Estimates of ordered logit model: impact of age on LS on the left, and a study of the link on the right (along the estimated cut points)

The estimated cut points do not correspond to the identity link function that is generally assumed in the related literature; they rather suggest a link function that presents a left skewed conditional distribution of the responses (see Fig. 9). Individuals in this dataset might therefore comply to the optimistic population group introduced in Fig. 2. This closely corresponds with our findings above.

4 Conclusions

In statistics the semiparametric techniques were introduced as a way to circumvent the curse of dimensionality of their nonparametric counterparts, while still providing some sort of functional form of flexibility. In social sciences they were quite welcome as they helped to avoid functional misspecification in the nuisance parts of the model, and because their outcomes were much easier to interpret than those of purely nonparametric models. In the more recent literature, semiparametric methods are also used to relax the functional form in the parts of interest, while applying stiff modeling to the ‘nuisance parameters’.

First we recall that the nonparametric part of the model is not free from the underlying model assumptions, especially those made for the parametric part. Along with the popular topic of analyzing life-satisfaction we show how biases caused by a misspecification in the parametric part can transfer to the nonparametric part. In fact, the flexibility of the nonparametric part even becomes a disadvantage in such a scenario, as it absorbs the bias coming from the parametric part. We have shown in a simulation study that ‘empirical evidence’ of all observed findings in the literature, namely monotone downward slope, U-shape, inverse U-shape, and midlife crisis could merely be a result of such a bias transfer caused by the way sampled individuals tend to self-report their LS. It is worth noting that an identity link function (as it is usually used in such studies) is inappropriate, especially when the boundaries of the response scale are effective.

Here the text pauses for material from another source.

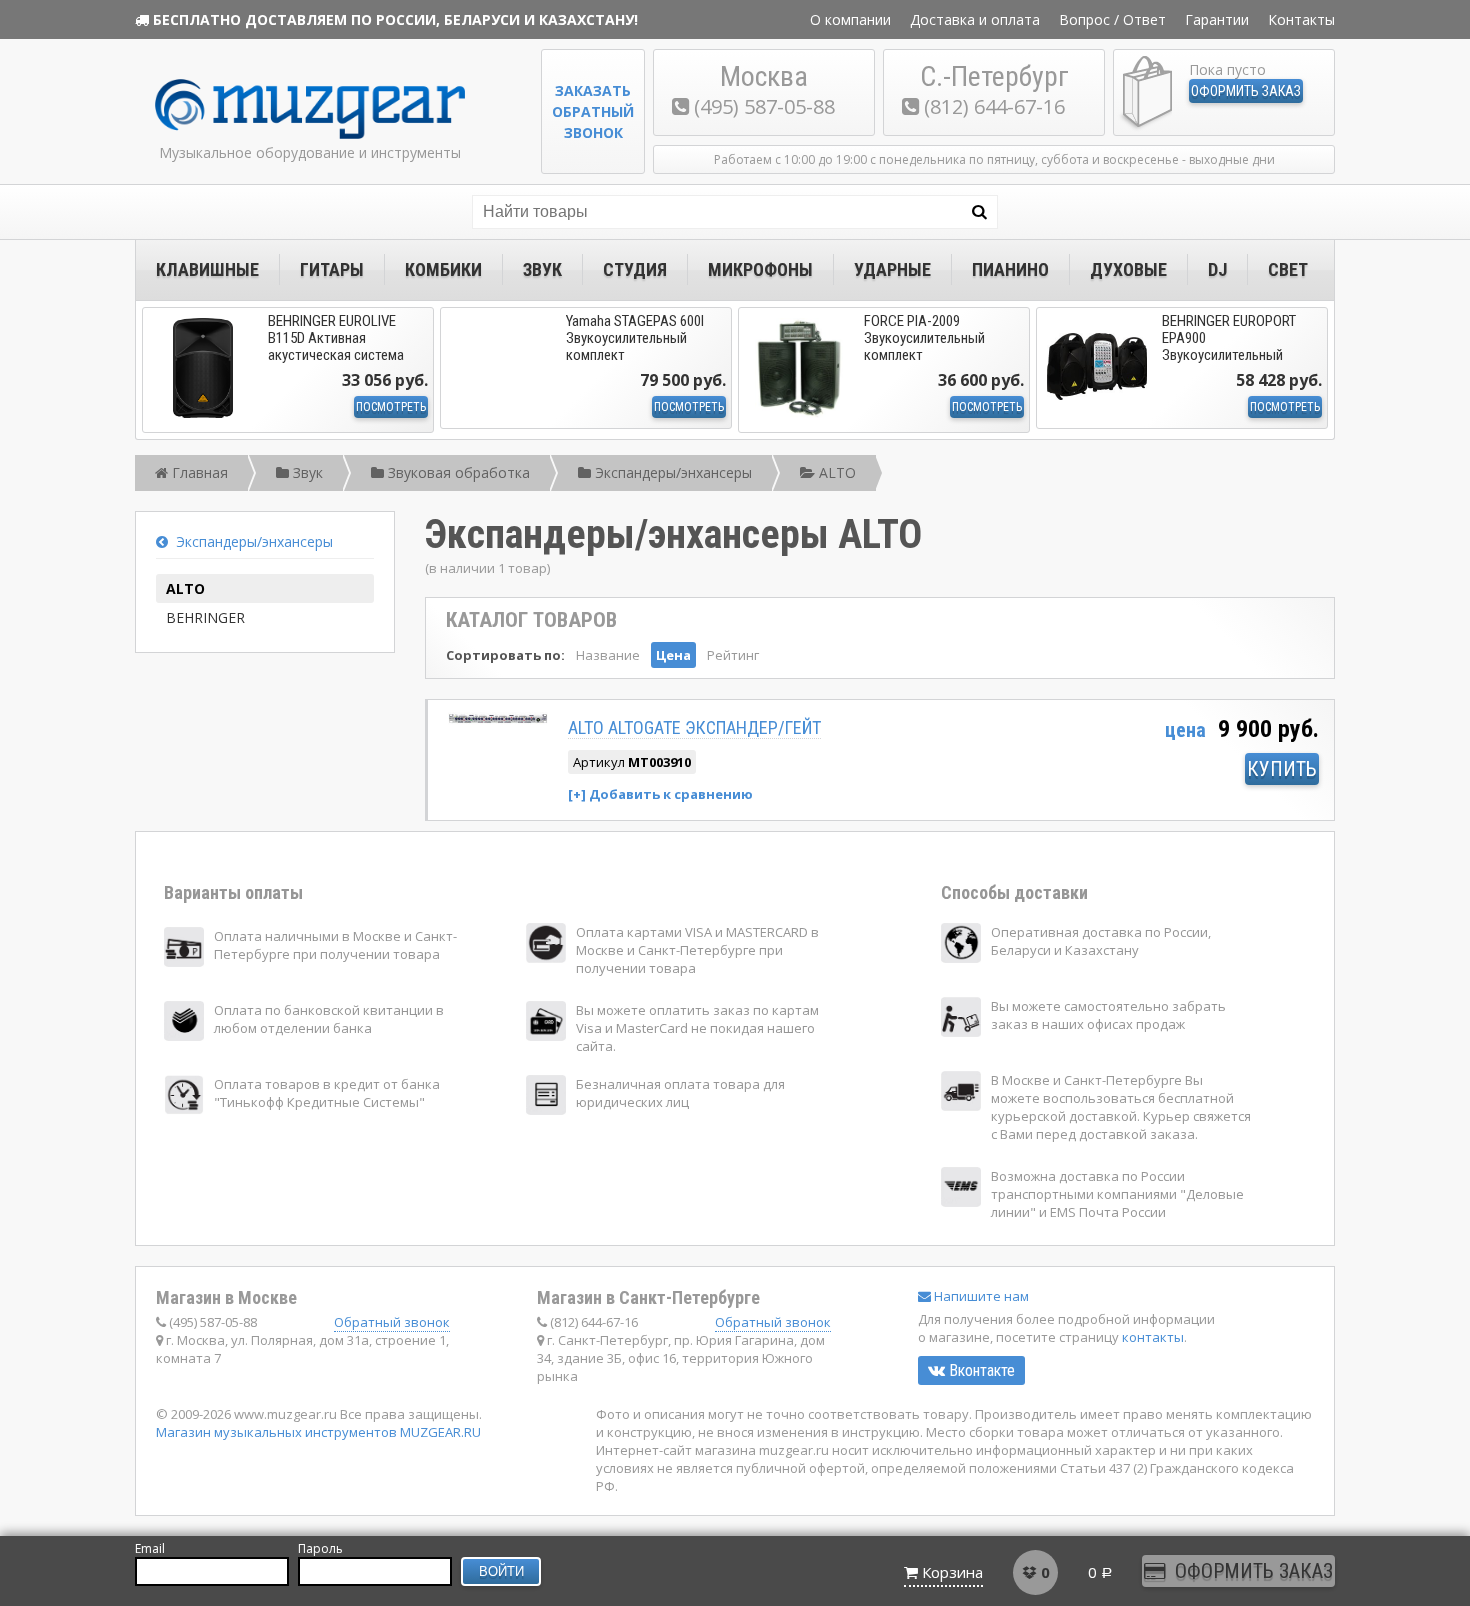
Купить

In reference to the recently published study by Wunder et al. (2013) we illustrate our discussion along their application using SOEP data. Replicating their study we get the same results; we find a clear, deep valley between the ages of 45 and 50, typically interpreted as a midlife crisis. As we have shown that their PLM specification actually obliges the estimator to exhibit this functional form, we then illustrate robustness checks needed to distinguish a numerical artifact from empirical evidence. These control for (a) the functional form of the impact of other covariates, (b) possible interactions, (c) link specification, in particular to account for extreme aversion, optimisms, pessimisms, boundary effects, (d) a combination of all these problems. We verified that a valley at age 50 is visible in all the different models, though very much moderated for the (statistically) most trustworthy models, namely those where a Poisson link (for dissatisfaction) was used.

In this article we did not discuss the also frequently occurring problem of observing quite low variation in the responses. It is to be noted, however, that this problem would typically even boost the consequences of model misspecification, but not change them.

In the existing literature there are many justifications provided by psychologists, economists and sociologists for the existence of midlife crises. To cite one, Blanchflower and Oswald (2008) consider a U-Shape function of life-satisfaction in age, which is due to the underlying assumptions of the model. However, the first argument that they provide is that individuals learn how to adopt to their environment. At midlife they leave behind their unattainable dreams. This partially (and for some time) compensates the continuous negative effect of aging like health problems, and produces a valley that is regarded as a midlife crisis.